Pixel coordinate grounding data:
---

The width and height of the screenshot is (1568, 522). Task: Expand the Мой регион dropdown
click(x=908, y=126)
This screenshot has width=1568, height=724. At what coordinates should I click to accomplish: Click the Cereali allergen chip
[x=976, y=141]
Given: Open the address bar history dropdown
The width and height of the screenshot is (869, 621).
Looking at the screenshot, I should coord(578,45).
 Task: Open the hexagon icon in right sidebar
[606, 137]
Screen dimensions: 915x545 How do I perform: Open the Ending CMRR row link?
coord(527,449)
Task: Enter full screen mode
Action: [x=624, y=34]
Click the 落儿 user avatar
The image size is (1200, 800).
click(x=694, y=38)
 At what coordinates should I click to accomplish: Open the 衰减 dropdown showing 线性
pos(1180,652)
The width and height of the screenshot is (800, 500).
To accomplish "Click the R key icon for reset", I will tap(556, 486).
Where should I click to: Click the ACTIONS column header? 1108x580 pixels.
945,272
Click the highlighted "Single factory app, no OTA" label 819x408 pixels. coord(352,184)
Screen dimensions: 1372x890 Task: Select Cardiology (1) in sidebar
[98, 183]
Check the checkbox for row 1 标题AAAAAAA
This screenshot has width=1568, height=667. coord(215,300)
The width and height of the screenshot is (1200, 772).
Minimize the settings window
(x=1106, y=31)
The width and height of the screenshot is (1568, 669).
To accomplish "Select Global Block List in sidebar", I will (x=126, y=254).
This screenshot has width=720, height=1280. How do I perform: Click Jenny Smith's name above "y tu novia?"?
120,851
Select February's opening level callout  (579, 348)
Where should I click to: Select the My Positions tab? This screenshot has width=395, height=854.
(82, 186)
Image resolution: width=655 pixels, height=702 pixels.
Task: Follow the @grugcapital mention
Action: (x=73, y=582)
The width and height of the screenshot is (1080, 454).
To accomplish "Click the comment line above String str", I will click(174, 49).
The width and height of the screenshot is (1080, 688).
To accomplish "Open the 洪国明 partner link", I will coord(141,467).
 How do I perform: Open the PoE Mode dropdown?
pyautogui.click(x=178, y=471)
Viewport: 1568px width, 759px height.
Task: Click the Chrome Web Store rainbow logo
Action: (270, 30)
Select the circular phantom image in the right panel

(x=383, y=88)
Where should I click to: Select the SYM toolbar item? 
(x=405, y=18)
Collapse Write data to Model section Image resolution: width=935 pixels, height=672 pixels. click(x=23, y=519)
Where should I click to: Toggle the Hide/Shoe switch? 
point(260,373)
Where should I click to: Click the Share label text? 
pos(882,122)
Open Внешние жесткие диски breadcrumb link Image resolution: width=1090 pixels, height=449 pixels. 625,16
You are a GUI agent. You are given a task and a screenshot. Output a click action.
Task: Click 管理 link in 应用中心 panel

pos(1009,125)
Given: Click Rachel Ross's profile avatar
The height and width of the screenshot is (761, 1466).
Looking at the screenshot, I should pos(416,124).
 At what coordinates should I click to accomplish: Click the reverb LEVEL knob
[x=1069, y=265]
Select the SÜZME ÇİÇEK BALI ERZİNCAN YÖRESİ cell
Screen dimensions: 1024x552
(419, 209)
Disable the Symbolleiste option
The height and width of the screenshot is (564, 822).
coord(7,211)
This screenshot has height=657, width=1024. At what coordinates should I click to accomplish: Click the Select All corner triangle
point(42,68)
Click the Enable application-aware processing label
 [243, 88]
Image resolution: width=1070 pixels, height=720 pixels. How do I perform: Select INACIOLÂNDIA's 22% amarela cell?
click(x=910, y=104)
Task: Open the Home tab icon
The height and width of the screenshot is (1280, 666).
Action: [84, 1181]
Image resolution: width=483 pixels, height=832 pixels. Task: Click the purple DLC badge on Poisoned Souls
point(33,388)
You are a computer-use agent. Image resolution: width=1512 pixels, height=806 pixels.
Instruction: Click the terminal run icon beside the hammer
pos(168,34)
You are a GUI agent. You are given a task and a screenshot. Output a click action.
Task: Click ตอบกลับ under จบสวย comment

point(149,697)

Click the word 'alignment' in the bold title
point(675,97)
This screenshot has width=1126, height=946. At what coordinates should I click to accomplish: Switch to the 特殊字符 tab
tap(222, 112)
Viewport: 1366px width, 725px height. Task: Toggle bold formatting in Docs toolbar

---

Prompt: The records above are to be duplicated in full and exactly.

Solution below:
The width and height of the screenshot is (1568, 522). Task: Expand the Мой регион dropdown
click(x=908, y=126)
This screenshot has width=1568, height=724. At what coordinates should I click to accomplish: Click the Cereali allergen chip
[x=976, y=141]
Given: Open the address bar history dropdown
The width and height of the screenshot is (869, 621).
Looking at the screenshot, I should coord(578,45).
 Task: Open the hexagon icon in right sidebar
[606, 137]
Screen dimensions: 915x545 How do I perform: Open the Ending CMRR row link?
coord(527,449)
Task: Enter full screen mode
Action: [x=624, y=34]
Click the 落儿 user avatar
The image size is (1200, 800).
click(x=694, y=38)
 At what coordinates should I click to accomplish: Open the 衰减 dropdown showing 线性
pos(1180,652)
The width and height of the screenshot is (800, 500).
To accomplish "Click the R key icon for reset", I will tap(556, 486).
Where should I click to: Click the ACTIONS column header? 1108x580 pixels.
945,272
Click the highlighted "Single factory app, no OTA" label 819x408 pixels. coord(352,184)
Screen dimensions: 1372x890 Task: Select Cardiology (1) in sidebar
[98, 183]
Check the checkbox for row 1 标题AAAAAAA
This screenshot has width=1568, height=667. coord(215,300)
The width and height of the screenshot is (1200, 772).
Minimize the settings window
(x=1106, y=31)
The width and height of the screenshot is (1568, 669).
To accomplish "Select Global Block List in sidebar", I will (x=126, y=254).
This screenshot has width=720, height=1280. How do I perform: Click Jenny Smith's name above "y tu novia?"?
120,851
Select February's opening level callout  (579, 348)
Where should I click to: Select the My Positions tab? This screenshot has width=395, height=854.
(82, 186)
Image resolution: width=655 pixels, height=702 pixels.
Task: Follow the @grugcapital mention
Action: (x=73, y=582)
The width and height of the screenshot is (1080, 454).
To accomplish "Click the comment line above String str", I will click(174, 49).
The width and height of the screenshot is (1080, 688).
To accomplish "Open the 洪国明 partner link", I will coord(141,467).
 How do I perform: Open the PoE Mode dropdown?
pyautogui.click(x=178, y=471)
Viewport: 1568px width, 759px height.
Task: Click the Chrome Web Store rainbow logo
Action: (270, 30)
Select the circular phantom image in the right panel

(x=383, y=88)
Where should I click to: Select the SYM toolbar item? 
(x=405, y=18)
Collapse Write data to Model section Image resolution: width=935 pixels, height=672 pixels. click(x=23, y=519)
Where should I click to: Toggle the Hide/Shoe switch? 
point(260,373)
Where should I click to: Click the Share label text? 
pos(882,122)
Open Внешние жесткие диски breadcrumb link Image resolution: width=1090 pixels, height=449 pixels. 625,16
You are a GUI agent. You are given a task and a screenshot. Output a click action.
Task: Click 管理 link in 应用中心 panel

pos(1009,125)
Given: Click Rachel Ross's profile avatar
The height and width of the screenshot is (761, 1466).
Looking at the screenshot, I should pos(416,124).
 At what coordinates should I click to accomplish: Click the reverb LEVEL knob
[x=1069, y=265]
Select the SÜZME ÇİÇEK BALI ERZİNCAN YÖRESİ cell
Screen dimensions: 1024x552
(419, 209)
Disable the Symbolleiste option
The height and width of the screenshot is (564, 822).
coord(7,211)
This screenshot has height=657, width=1024. At what coordinates should I click to accomplish: Click the Select All corner triangle
point(42,68)
Click the Enable application-aware processing label
 [243, 88]
Image resolution: width=1070 pixels, height=720 pixels. How do I perform: Select INACIOLÂNDIA's 22% amarela cell?
click(x=910, y=104)
Task: Open the Home tab icon
The height and width of the screenshot is (1280, 666).
Action: [84, 1181]
Image resolution: width=483 pixels, height=832 pixels. Task: Click the purple DLC badge on Poisoned Souls
point(33,388)
You are a computer-use agent. Image resolution: width=1512 pixels, height=806 pixels.
Instruction: Click the terminal run icon beside the hammer
pos(168,34)
You are a GUI agent. You are given a task and a screenshot. Output a click action.
Task: Click ตอบกลับ under จบสวย comment

point(149,697)

Click the word 'alignment' in the bold title
point(675,97)
This screenshot has width=1126, height=946. At what coordinates should I click to accomplish: Switch to the 特殊字符 tab
tap(222, 112)
Viewport: 1366px width, 725px height. Task: Toggle bold formatting in Docs toolbar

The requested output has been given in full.